The shared-responsibility gap
Microsoft's Services Agreement is unambiguous: they guarantee the platform, not your data. Their job is 99.9% uptime, geo-redundant infrastructure and protection against their own failures. Your job is everything else — accidental deletion, malicious deletion, ransomware, ex-employee sabotage, retention beyond the platform's short defaults, and eDiscovery-grade point-in-time recovery.
This isn't a Microsoft flaw. Every major SaaS platform (Google Workspace, Salesforce, Xero) works the same way. The difference is that most SA businesses assume Microsoft backs things up because "it's the cloud". Then a controller deletes the wrong folder, and 4 years of contracts are gone in 93 days.
What Microsoft actually keeps (and for how long)
- Exchange Online mailbox: Deleted Items 14 days (configurable to 30). Recoverable Items 14 days (configurable to 30). After that, permanent.
- Litigation hold / retention policies: preserve mail while active — but they are compliance features, not backups, and can be turned off by an admin (or attacker).
- OneDrive: recycle bin 93 days total (30 first-stage + 63 second-stage). After 93 days, gone.
- SharePoint: site recycle bin 93 days. Deleted sites 93 days.
- Teams chat: retained per your retention policy; without one, subject to default deletion behaviour.
- Deleted user account: 30 days, then all associated OneDrive/mailbox data purged.
Real scenarios we've seen this year
- Finance manager left, HR deleted the account on day one, tax audit landed 6 months later — mailbox unrecoverable.
- OneDrive sync client on an infected laptop deleted 40,000 files; noticed on day 96. Recycle bin already emptied.
- Disgruntled ex-admin ran a PowerShell script deleting all SharePoint sites. Native retention held for 93 days — recovery cost R180,000 in professional services because backup had never been deployed.
- Ransomware encrypted OneDrive files across the org. Native version history existed but was overwritten by hundreds of encrypted revisions before detection.
Every one of these was preventable with a R60/user/month backup tool and an initial 2-hour setup.
Backup vendors for South African SMEs
- Datto SaaS Protection — market-leader for MSPs. 3× daily backup, unlimited retention, per-user pricing.

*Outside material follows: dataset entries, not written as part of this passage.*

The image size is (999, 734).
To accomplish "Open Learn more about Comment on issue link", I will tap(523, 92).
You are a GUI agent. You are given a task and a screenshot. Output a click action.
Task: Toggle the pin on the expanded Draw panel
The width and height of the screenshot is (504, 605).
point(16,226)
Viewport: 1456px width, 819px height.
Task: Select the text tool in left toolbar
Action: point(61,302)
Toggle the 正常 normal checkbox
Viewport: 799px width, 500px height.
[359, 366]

Datto stores data in Azure globally; SA-based support via 1ICT.
- AvePoint Cloud Backup — deep SharePoint/Teams granularity, choice of storage region (Azure SA available for data-residency needs).
- Barracuda Cloud-to-Cloud Backup — solid, unlimited retention, straightforward pricing. Popular for legal and financial services.

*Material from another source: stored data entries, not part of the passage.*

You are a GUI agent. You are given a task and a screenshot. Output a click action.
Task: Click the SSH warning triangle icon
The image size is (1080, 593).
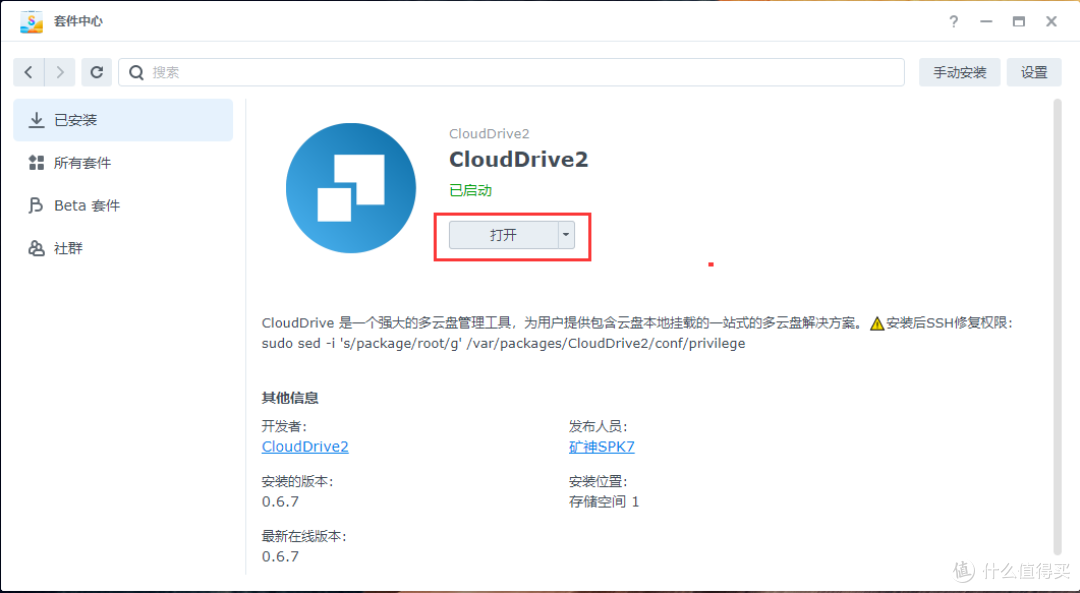pyautogui.click(x=878, y=322)
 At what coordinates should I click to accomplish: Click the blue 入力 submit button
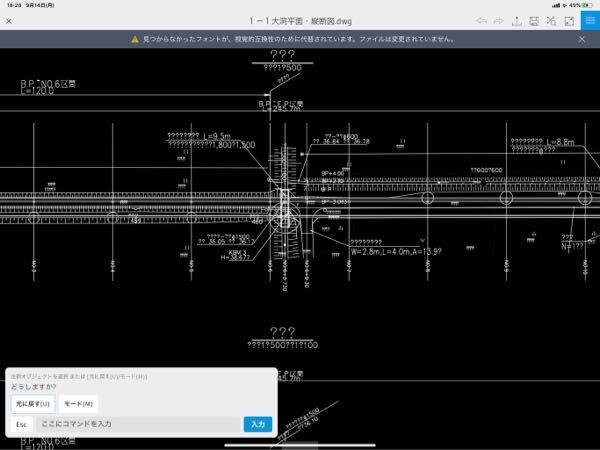coord(257,424)
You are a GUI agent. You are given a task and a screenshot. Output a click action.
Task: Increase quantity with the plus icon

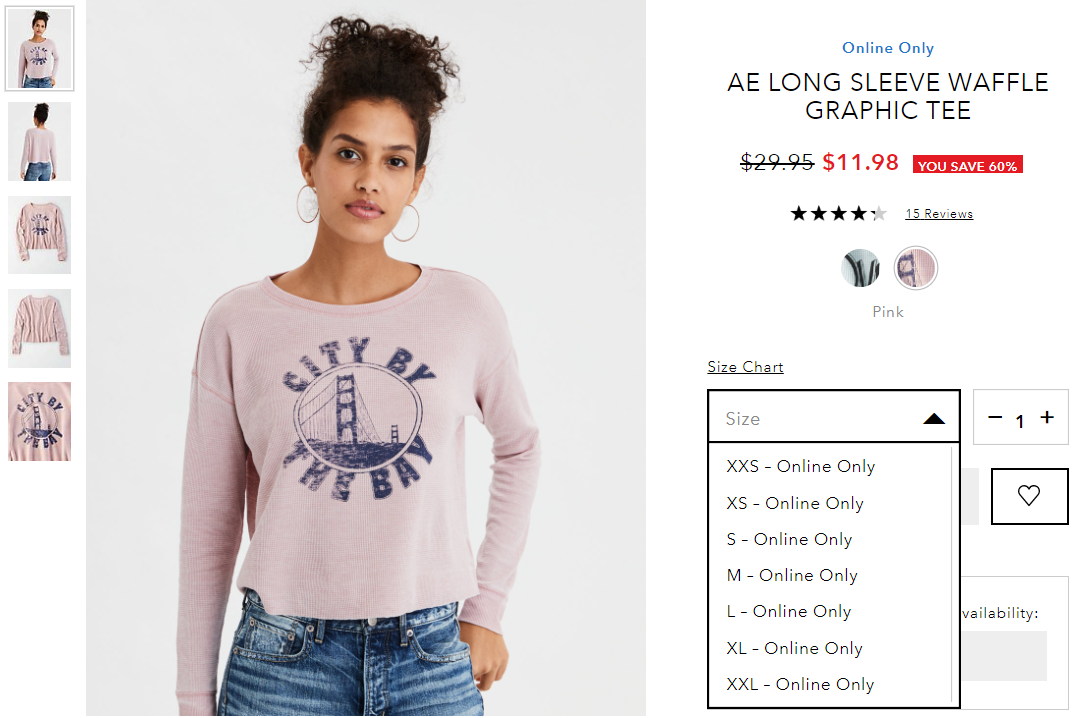tap(1047, 417)
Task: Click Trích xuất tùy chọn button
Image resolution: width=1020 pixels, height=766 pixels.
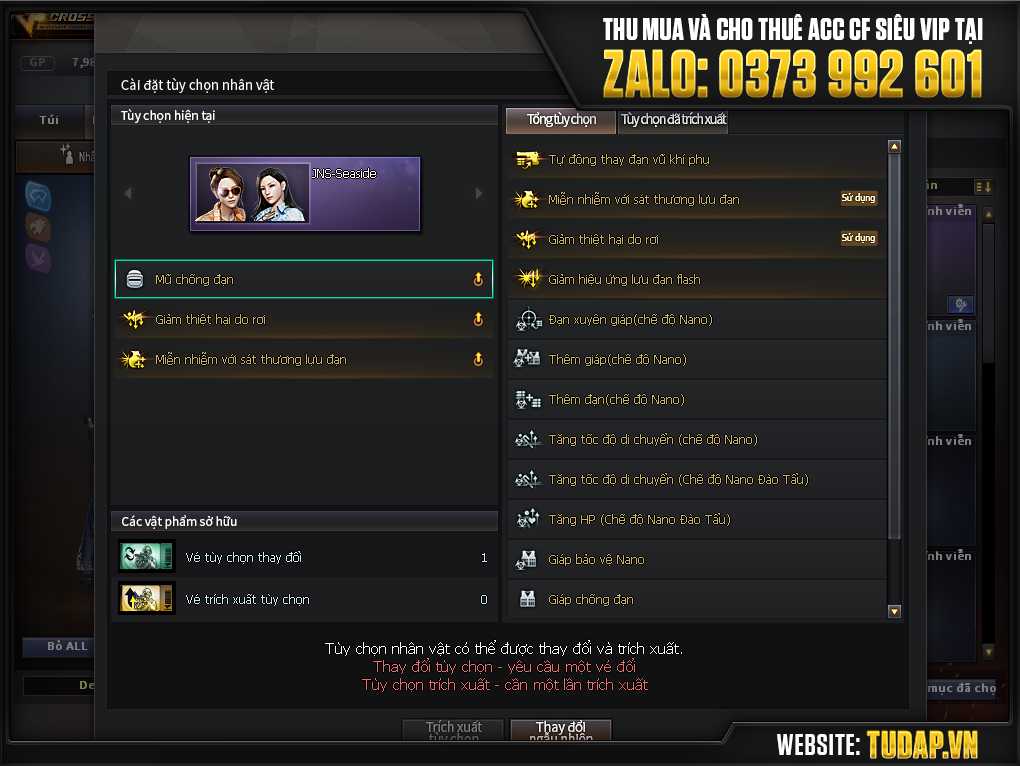Action: click(453, 730)
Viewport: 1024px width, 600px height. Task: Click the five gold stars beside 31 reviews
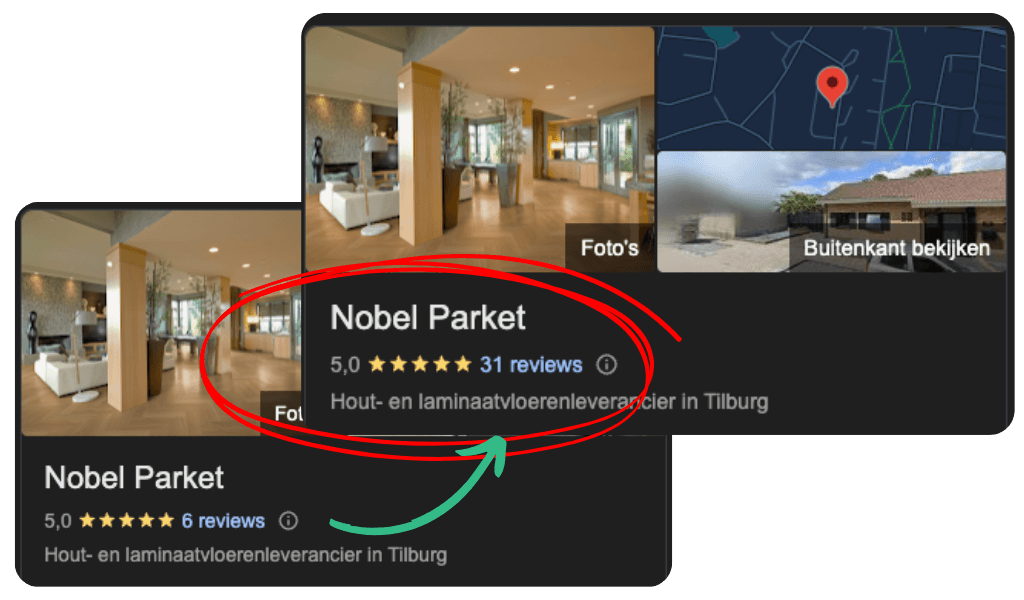pyautogui.click(x=420, y=364)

- Veeam Backup for Microsoft 365 — best if you already run Veeam on-prem and want a single console; requires storage you provision.
1ICT typically recommends Datto for pure-M365 businesses and Veeam where hybrid infrastructure already exists.
Setup checklist
- Enable third-party backup covering: Exchange, OneDrive, SharePoint, Teams (chats + files).
- Set retention to at least 7 years for regulated businesses; 3 years minimum for everyone else.
- Enforce 3× daily backup frequency.
- Backup admin account is separate from Global Admin and MFA-protected.
- Test-restore a mailbox and a SharePoint site monthly. Log the result.
- Include backup verification in the monthly report to management.
- Document the restore procedure so anyone on the IT team can execute it under pressure.
Frequently asked questions
Doesn't Microsoft already back up my M365 data?
No. Microsoft's Shared Responsibility Model is explicit: they guarantee service availability and infrastructure resilience. You are responsible for data protection against accidental deletion, malicious deletion, ransomware and departing employees.
How long does Microsoft actually keep deleted items?
Mailboxes: 14 days default (extendable to 30). OneDrive/SharePoint: 93 days in the recycle bin. Teams chat: retention policy dependent. After that, gone — Microsoft cannot recover it, even if you pay them.
What does third-party M365 backup cost in SA?
R60–R120 per user per month depending on vendor and retention. For a 30-user business that's R1,800–R3,600/month — insignificant against the cost of losing 5 years of email during a legal matter.
Which backup vendor should we use?
For SA SMEs: Datto SaaS Protection, AvePoint Cloud Backup, Barracuda Cloud-to-Cloud, or Veeam Backup for M365. All four are proven; the decision usually comes down to whether you want SA-based support and Rand billing.
Do we need to back up Teams chats?
Yes, if regulated. Teams chat is now a primary communication channel; POPIA, FSCA and legal-discovery duties treat it the same as email. Native retention alone rarely meets 7-year requirements.